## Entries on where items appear
--- Begin ---

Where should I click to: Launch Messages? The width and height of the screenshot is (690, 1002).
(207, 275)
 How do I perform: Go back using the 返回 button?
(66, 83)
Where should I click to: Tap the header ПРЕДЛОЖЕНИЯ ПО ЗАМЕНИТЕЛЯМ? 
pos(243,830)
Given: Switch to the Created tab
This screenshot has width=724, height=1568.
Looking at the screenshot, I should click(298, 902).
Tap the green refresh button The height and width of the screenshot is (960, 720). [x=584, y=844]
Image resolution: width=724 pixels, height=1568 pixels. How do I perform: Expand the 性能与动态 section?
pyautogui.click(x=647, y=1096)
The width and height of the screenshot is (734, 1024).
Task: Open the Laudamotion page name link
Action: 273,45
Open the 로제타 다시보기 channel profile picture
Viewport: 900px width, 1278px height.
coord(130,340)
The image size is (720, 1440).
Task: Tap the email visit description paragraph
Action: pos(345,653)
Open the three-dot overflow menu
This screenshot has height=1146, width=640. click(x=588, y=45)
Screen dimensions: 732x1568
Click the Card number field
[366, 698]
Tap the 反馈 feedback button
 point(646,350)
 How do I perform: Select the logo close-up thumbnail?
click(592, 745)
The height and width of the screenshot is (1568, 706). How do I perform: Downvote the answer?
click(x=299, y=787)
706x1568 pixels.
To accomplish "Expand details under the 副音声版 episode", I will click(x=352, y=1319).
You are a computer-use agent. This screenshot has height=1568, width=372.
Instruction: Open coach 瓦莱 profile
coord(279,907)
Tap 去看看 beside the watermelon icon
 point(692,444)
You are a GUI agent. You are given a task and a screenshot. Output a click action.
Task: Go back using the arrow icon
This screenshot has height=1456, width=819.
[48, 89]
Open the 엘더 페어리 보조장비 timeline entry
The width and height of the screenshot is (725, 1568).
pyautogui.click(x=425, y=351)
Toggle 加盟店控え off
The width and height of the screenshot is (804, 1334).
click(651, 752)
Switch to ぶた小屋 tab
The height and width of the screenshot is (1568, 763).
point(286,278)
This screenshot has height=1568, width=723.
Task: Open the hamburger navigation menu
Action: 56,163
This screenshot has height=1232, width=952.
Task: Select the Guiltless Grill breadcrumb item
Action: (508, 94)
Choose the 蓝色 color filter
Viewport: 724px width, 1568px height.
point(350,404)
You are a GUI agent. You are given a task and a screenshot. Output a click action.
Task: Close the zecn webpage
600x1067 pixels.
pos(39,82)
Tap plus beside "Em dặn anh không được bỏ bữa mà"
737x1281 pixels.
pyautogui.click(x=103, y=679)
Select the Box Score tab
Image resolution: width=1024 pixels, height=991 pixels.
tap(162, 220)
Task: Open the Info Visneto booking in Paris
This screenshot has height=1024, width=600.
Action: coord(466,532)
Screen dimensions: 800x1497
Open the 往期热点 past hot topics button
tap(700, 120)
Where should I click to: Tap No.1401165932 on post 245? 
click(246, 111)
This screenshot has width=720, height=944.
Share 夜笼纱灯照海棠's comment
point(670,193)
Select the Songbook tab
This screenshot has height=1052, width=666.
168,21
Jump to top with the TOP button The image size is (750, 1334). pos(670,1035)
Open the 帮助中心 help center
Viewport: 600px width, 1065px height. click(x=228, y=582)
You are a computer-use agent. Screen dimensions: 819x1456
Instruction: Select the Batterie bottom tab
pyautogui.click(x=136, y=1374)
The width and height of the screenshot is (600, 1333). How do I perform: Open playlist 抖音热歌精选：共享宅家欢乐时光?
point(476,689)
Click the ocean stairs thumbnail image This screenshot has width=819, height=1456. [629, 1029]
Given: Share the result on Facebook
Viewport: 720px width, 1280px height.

--- End ---

## What to produce
Convert the records, from their first line through the line containing "Looking at the", into a JSON list of strings with one string per line and blank lines omitted.

## The result
[
  "Where should I click to: Launch Messages? The width and height of the screenshot is (690, 1002).",
  "(207, 275)",
  " How do I perform: Go back using the 返回 button?",
  "(66, 83)",
  "Where should I click to: Tap the header ПРЕДЛОЖЕНИЯ ПО ЗАМЕНИТЕЛЯМ? ",
  "pos(243,830)",
  "Given: Switch to the Created tab",
  "This screenshot has width=724, height=1568.",
  "Looking at the screenshot, I should click(298, 902)."
]